[Opening DATA SUPPLIED section]

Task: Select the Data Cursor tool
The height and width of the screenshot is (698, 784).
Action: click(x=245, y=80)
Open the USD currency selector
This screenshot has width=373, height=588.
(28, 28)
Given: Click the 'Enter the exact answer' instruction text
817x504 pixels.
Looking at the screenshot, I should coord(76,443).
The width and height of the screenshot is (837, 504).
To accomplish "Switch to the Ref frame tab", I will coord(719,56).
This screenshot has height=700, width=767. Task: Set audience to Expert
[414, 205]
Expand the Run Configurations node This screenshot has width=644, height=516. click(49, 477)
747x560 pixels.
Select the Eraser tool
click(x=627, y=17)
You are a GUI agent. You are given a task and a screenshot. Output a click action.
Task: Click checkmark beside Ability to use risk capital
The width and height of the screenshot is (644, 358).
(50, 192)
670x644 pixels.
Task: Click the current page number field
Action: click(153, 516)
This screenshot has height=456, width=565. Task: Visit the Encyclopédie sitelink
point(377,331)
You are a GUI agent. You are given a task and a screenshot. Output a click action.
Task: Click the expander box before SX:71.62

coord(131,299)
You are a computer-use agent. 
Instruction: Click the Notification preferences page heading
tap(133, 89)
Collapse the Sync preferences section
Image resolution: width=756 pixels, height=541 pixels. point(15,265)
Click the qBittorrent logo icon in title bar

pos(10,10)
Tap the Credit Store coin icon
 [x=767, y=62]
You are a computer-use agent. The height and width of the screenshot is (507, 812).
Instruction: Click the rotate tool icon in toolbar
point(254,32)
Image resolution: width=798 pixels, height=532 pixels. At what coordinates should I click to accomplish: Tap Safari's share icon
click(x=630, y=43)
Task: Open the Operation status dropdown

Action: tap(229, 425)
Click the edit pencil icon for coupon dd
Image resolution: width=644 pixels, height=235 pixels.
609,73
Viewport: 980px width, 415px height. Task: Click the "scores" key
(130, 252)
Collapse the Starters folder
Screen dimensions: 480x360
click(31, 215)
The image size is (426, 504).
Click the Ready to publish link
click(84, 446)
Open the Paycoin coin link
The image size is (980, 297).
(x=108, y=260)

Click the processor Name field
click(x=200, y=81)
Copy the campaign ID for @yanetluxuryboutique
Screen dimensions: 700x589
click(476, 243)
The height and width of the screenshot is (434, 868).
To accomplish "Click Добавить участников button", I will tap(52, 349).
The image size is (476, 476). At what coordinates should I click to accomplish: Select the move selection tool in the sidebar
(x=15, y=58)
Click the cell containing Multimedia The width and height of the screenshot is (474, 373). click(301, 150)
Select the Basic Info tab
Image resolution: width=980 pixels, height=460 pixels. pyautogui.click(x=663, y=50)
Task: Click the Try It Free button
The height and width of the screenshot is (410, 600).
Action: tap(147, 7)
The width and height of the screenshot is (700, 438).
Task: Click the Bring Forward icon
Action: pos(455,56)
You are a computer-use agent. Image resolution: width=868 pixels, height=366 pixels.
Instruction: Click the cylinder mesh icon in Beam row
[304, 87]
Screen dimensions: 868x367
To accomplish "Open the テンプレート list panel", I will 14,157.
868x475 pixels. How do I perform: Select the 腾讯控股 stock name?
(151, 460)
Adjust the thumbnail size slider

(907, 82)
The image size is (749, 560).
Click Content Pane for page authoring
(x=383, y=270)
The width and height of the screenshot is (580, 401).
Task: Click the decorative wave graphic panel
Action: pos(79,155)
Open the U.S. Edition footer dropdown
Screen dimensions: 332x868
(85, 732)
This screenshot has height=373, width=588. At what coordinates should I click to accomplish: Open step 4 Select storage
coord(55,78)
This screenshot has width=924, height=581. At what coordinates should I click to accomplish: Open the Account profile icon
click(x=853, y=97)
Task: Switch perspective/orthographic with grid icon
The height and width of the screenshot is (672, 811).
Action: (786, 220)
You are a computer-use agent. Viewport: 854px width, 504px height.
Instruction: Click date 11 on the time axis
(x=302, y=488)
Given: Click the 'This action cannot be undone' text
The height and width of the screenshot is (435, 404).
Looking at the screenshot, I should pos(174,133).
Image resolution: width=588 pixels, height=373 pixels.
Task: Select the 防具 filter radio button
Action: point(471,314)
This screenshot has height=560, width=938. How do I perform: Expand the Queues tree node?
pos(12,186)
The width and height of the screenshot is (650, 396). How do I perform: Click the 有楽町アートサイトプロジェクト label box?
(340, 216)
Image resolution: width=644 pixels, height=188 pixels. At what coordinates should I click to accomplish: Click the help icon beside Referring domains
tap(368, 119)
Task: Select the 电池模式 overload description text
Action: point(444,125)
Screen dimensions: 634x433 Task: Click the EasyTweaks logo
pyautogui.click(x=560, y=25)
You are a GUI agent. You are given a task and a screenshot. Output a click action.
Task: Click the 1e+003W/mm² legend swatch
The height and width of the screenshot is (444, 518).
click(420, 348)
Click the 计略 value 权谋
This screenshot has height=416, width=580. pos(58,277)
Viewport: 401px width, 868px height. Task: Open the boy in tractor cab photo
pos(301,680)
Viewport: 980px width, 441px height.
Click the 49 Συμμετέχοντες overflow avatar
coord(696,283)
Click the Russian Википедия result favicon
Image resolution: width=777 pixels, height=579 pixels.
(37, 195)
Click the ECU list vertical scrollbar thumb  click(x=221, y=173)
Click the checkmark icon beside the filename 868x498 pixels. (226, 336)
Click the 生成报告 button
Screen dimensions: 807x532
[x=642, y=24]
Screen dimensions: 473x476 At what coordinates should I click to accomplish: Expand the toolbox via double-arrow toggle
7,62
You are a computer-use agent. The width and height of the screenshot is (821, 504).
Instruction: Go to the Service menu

[Closing DATA SUPPLIED section]

PROBLEM TO WORK ON: Within the material above, output exactly the lines from the one with "Click the qBittorrent logo icon in title bar" through the one with "Copy the campaign ID for @yanetluxuryboutique", end lines included, and nothing besides.

REPLY TO THE TASK:
Click the qBittorrent logo icon in title bar

pos(10,10)
Tap the Credit Store coin icon
 [x=767, y=62]
You are a computer-use agent. The height and width of the screenshot is (507, 812).
Instruction: Click the rotate tool icon in toolbar
point(254,32)
Image resolution: width=798 pixels, height=532 pixels. At what coordinates should I click to accomplish: Tap Safari's share icon
click(x=630, y=43)
Task: Open the Operation status dropdown

Action: tap(229, 425)
Click the edit pencil icon for coupon dd
Image resolution: width=644 pixels, height=235 pixels.
609,73
Viewport: 980px width, 415px height. Task: Click the "scores" key
(130, 252)
Collapse the Starters folder
Screen dimensions: 480x360
click(31, 215)
The image size is (426, 504).
Click the Ready to publish link
click(84, 446)
Open the Paycoin coin link
The image size is (980, 297).
(x=108, y=260)

Click the processor Name field
click(x=200, y=81)
Copy the campaign ID for @yanetluxuryboutique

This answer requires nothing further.